Similarly, the Fifth Circuit's interpretation of the Encryption Rule may make it more difficult for HHS to impose CMPs based on non-compliance with certain requirements of the HIPAA Security Rule. Notably, several of the Security Rule's 'addressable' requirements (e.g., pertaining to audit controls and ePHI authentication) require the implementation of a 'mechanism' (if reasonable and appropriate for the organization). The court's generous interpretation of the 'mechanism' requirement in the Encryption Rule may make it difficult for HHS to impose CMPs for failure to implement workable safeguards for any of these addressable requirements, provided some minimal 'mechanism' is in place.
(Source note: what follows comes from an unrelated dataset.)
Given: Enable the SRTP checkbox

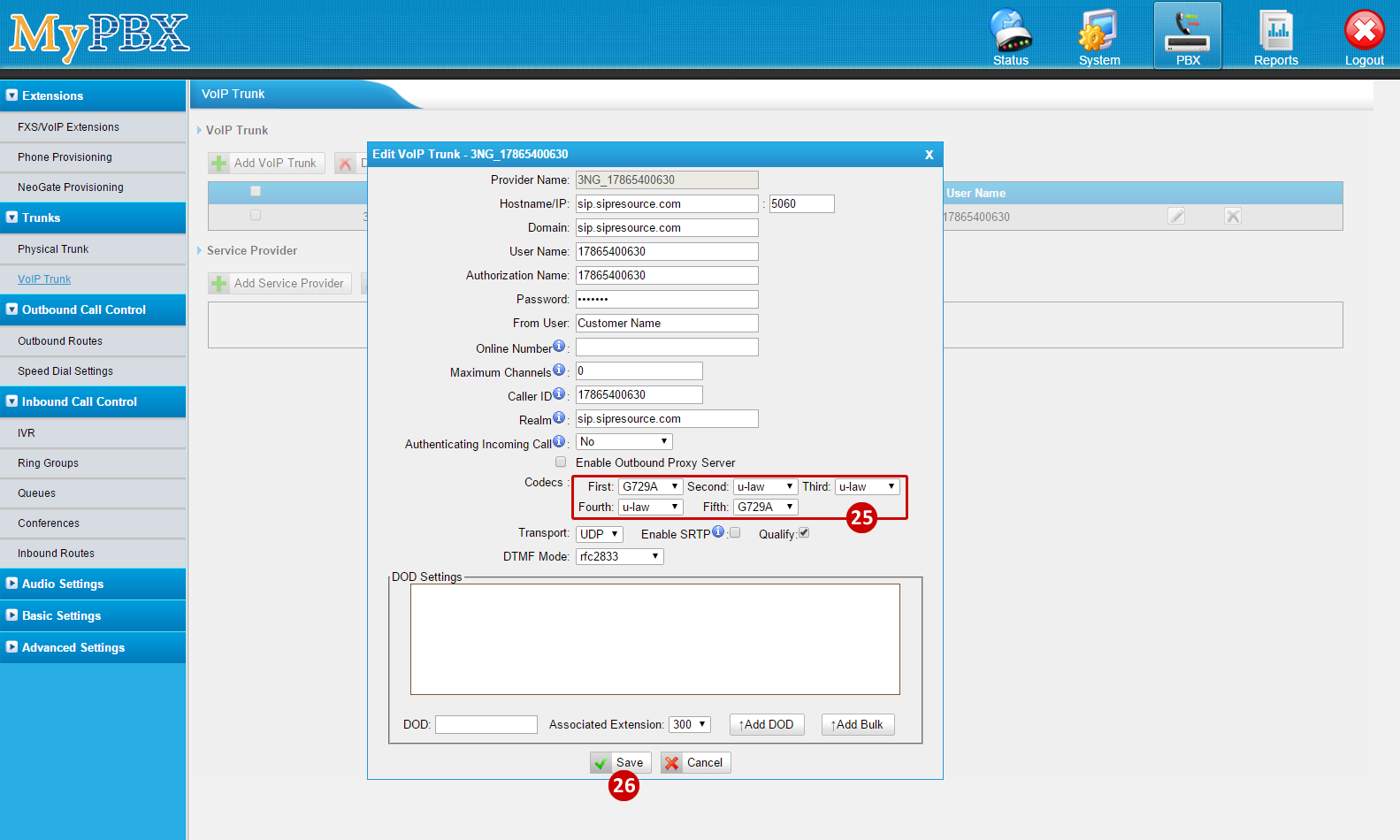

That said, it remains to be seen whether HHS and/or other courts take the position that implementing a 'mechanism' determined to be less than effective give rises to a violation of other HIPAA Security Rule standards-e.g., the requirement at 45 C.F.R. § 164.308(a)(1)(ii)(B) to '[i]mplement security measures sufficient to reduce risks and vulnerabilities to a reasonable and appropriate level.'
Finally, the court's disapproval of HHS's selective imposition of CMPs may provide a strong basis for covered entities and business associates to challenge the imposition of penalties. Perhaps more than ever, covered entities and business associates would be well advised to track enforcement of the HIPAA Rules, not only to identify potential risk areas, but also to identify enforcement activities against comparable entities that may serve as examples for challenging potential future penalties.